El estar caminando era su vida. Juan Rodríguez Benzulul conocía de memoria todos estos rumbos. Veintidós años de marcar los pasos en esta vereda; dejar su seña en el polvo o en el lodo, según la época.

—Cuando asomó el gobierno pa’ dar las tierras ya, cuanto hay, entendía yo de veredas. Cuando, en después, las volvieron a quitar, ya no había quien supiera más que yo.

No había cerro, no había cerco, potrero, milpa o llano, que no tomara, en el recuerdo de Benzulul, la forma de un suceso.

 

En estos lomeríos hay de todo. Todo es testigo de algo. Desde que yo era de este tamaño, ya eran sabidos de ocurrencias estos lados.

 

La misma caminata. Siempre el mismo rumbo. De Tenejapa al aserradero, del aserradero para Tenejapa. Las mismas señas. Los mismos pinos. En este árbol colgaron al Martín Tzotzoc para que no le fuera a comer el ansia, y empezara a contar cómo fue que los Salvatierra se robaron aquel torote grande, semental fino, propiedad del ejido. Este árbol, sí, este mismo, fue el final de Martín Tzotzoc.

 

El camino lo ve todo lo que pasa. Y el que vive en el camino sabe mucho. Yo averiguo cada huella, cada casa, cada bestia, cada muerte. Eso sí, por nada Platico lo que encuentro. Es de mucho peligro. Capaz quedo en algún roble Igual que un judas, pa’ alegración de los zopilotes. El Martín Tzotzoc tuvo mala suerte. ¡Si no va a ser mala suerte irse a topar con un trabajo de los Salvatierra! Todo lo vio. Desde que se lo pusieron al toro la gaza, hasta que se lo fueron llevando jalandito. Luego, el Encarnación Salvatierra regresó para borrar las señas, y allí se lo encontró. El Martín dijo que no iba a decir nada pero el Encarnación no muy le quiso hacer caso, ¡No más se lo pepenó del pescuezo y se lo llevó pa’l roble! Allí lo encontraron columpiándose, con un mosquero que ni dejaba echar la bendición siquiera. Mala suerte del Martín Tzotzoc. Yo desde ese ínter, me hice la obligación de no decir nada.

 

Para llegar a Tenejapa es menester cruzar el arroyo que baja del cerro con el agua siempre fría.

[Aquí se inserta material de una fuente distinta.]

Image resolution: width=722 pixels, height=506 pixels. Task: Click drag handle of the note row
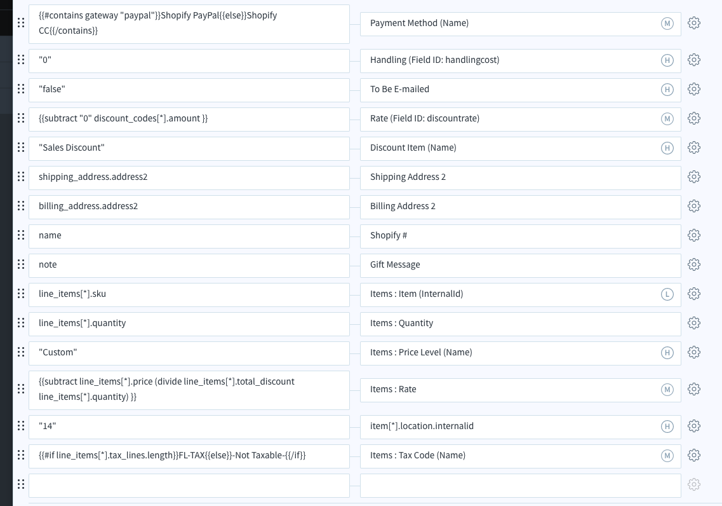click(x=21, y=264)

Benzulul llenaba diariamente el tecomate en este arroyo para conservar, aun dentro de su choza, el olor a montañas. Ya a estas horas, por ahí de las seis de la tarde el agua se enfría más todavía. No es que sea noche cerrada, al contrario, todavía hay mucha luz; el sol aún marca una larga sombra que nace en el talón de los caminantes.

 

El río tá fresco siempre. Siempre canta. Siempre camina. Mucho sabe el río. Pero no dice nada. Por eso tá fresco. Es mejor no meterse en parcela cercada. No cuenta lo que ve. Por eso tá fresco. Por eso no muere nunca. Todo lo guarda en el fondo. Cuando hay un ocurrido, lo convierte en piedrita redonda y se lo guarda en el fondo. Allí lo tiene y no lo dice. Por eso tá fresco. Las piedrillas tán siempre guardadas y allí van creciendo. Son huevos de montaña. Cuando es el tiempo acabalado, se hacen piedrotas pa lavar ropa o pa jimbarse de cabeza al río. Después crecen más y se van a donde falte un cerro, y el río tá siempre fresco. Es mejor guardar lo que se ve. No contarlo.

 

Se lavó las piernas en el arroyo. Le agradaba sentir cómo se hundían los pies en las hojas sepultadas en el fondo. Piedras y hojas y agua; de allí nace todo –decía la nana Porfiria.

 

La nana Porfiria sabe mucho. Pero es igual que el río. Tampoco dice nada. No muy habla de todo lo que tiene alzado en su tapanco. Hartos envoltorios tiene. Allá los deja. Dice que son almas. Cosas del diablo. Por eso es mejor que se queden allí.

 

La nana dice que uno es como los duraznos. Tenemos semilla en el centro. Es bueno cuidar la semilla. Por eso tenemos cotón y carne y huesos. Pa cuidar la semilla. "Pero lo más mejor pa cuidarla es el nombre", dice. Eso es lo más mejor. El nombre da juerza. Si tenés un nombre galán.. galana es la semilla. Si tenés nombre cualquier cosa.. tás fregado. Y eso es lo que más me amuela. Benzulul no sirve pa guardar semilla.

 

Se quedó sentado en la orilla del arroyo, para que el agua siguiera calzándole con una larga bota clara. Con la cabeza sobre las rodillas, Juan Rodríguez Benzulul recordaba.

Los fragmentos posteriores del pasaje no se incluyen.